Job -
Reproduce the data below word for word, keeping every line unchanged.

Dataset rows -
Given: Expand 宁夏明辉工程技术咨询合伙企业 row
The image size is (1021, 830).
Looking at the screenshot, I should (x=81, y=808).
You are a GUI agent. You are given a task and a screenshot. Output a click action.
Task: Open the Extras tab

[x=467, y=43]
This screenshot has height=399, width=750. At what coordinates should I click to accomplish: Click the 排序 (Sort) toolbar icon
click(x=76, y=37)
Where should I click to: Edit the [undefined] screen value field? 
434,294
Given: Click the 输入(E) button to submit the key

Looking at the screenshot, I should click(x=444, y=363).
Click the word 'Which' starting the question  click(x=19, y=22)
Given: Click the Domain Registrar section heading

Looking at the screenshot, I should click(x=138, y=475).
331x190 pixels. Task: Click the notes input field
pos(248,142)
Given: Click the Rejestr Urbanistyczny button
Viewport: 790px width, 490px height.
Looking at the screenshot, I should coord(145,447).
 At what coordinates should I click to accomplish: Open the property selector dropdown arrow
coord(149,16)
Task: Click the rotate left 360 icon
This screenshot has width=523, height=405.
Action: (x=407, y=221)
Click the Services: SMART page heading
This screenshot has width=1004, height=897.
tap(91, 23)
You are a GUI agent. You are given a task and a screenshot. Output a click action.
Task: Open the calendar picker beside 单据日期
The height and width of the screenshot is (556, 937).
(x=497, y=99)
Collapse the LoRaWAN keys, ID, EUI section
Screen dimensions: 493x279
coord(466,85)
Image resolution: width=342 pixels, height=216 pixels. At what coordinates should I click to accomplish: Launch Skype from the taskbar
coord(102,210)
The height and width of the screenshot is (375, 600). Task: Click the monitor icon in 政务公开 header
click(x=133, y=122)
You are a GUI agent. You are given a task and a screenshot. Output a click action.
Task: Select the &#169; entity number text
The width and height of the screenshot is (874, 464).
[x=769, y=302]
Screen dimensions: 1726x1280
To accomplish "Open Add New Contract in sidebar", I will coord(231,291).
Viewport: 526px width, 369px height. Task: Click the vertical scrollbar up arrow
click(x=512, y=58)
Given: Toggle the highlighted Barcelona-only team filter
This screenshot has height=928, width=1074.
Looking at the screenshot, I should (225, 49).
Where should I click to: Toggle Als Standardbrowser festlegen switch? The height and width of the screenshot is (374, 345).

The completed task -
Given: Expand 宁夏明辉工程技术咨询合伙企业 row
The image size is (1021, 830).
Looking at the screenshot, I should (x=81, y=808).
You are a GUI agent. You are given a task and a screenshot. Output a click action.
Task: Open the Extras tab

[x=467, y=43]
This screenshot has height=399, width=750. At what coordinates should I click to accomplish: Click the 排序 (Sort) toolbar icon
click(x=76, y=37)
Where should I click to: Edit the [undefined] screen value field? 
434,294
Given: Click the 输入(E) button to submit the key

Looking at the screenshot, I should click(x=444, y=363).
Click the word 'Which' starting the question  click(x=19, y=22)
Given: Click the Domain Registrar section heading

Looking at the screenshot, I should click(x=138, y=475).
331x190 pixels. Task: Click the notes input field
pos(248,142)
Given: Click the Rejestr Urbanistyczny button
Viewport: 790px width, 490px height.
Looking at the screenshot, I should coord(145,447).
 At what coordinates should I click to accomplish: Open the property selector dropdown arrow
coord(149,16)
Task: Click the rotate left 360 icon
This screenshot has width=523, height=405.
Action: (x=407, y=221)
Click the Services: SMART page heading
This screenshot has width=1004, height=897.
tap(91, 23)
You are a GUI agent. You are given a task and a screenshot. Output a click action.
Task: Open the calendar picker beside 单据日期
The height and width of the screenshot is (556, 937).
(x=497, y=99)
Collapse the LoRaWAN keys, ID, EUI section
Screen dimensions: 493x279
coord(466,85)
Image resolution: width=342 pixels, height=216 pixels. At what coordinates should I click to accomplish: Launch Skype from the taskbar
coord(102,210)
The height and width of the screenshot is (375, 600). Task: Click the monitor icon in 政务公开 header
click(x=133, y=122)
You are a GUI agent. You are given a task and a screenshot. Output a click action.
Task: Select the &#169; entity number text
The width and height of the screenshot is (874, 464).
[x=769, y=302]
Screen dimensions: 1726x1280
To accomplish "Open Add New Contract in sidebar", I will coord(231,291).
Viewport: 526px width, 369px height. Task: Click the vertical scrollbar up arrow
click(x=512, y=58)
Given: Toggle the highlighted Barcelona-only team filter
This screenshot has height=928, width=1074.
Looking at the screenshot, I should (225, 49).
Where should I click to: Toggle Als Standardbrowser festlegen switch? The height and width of the screenshot is (374, 345).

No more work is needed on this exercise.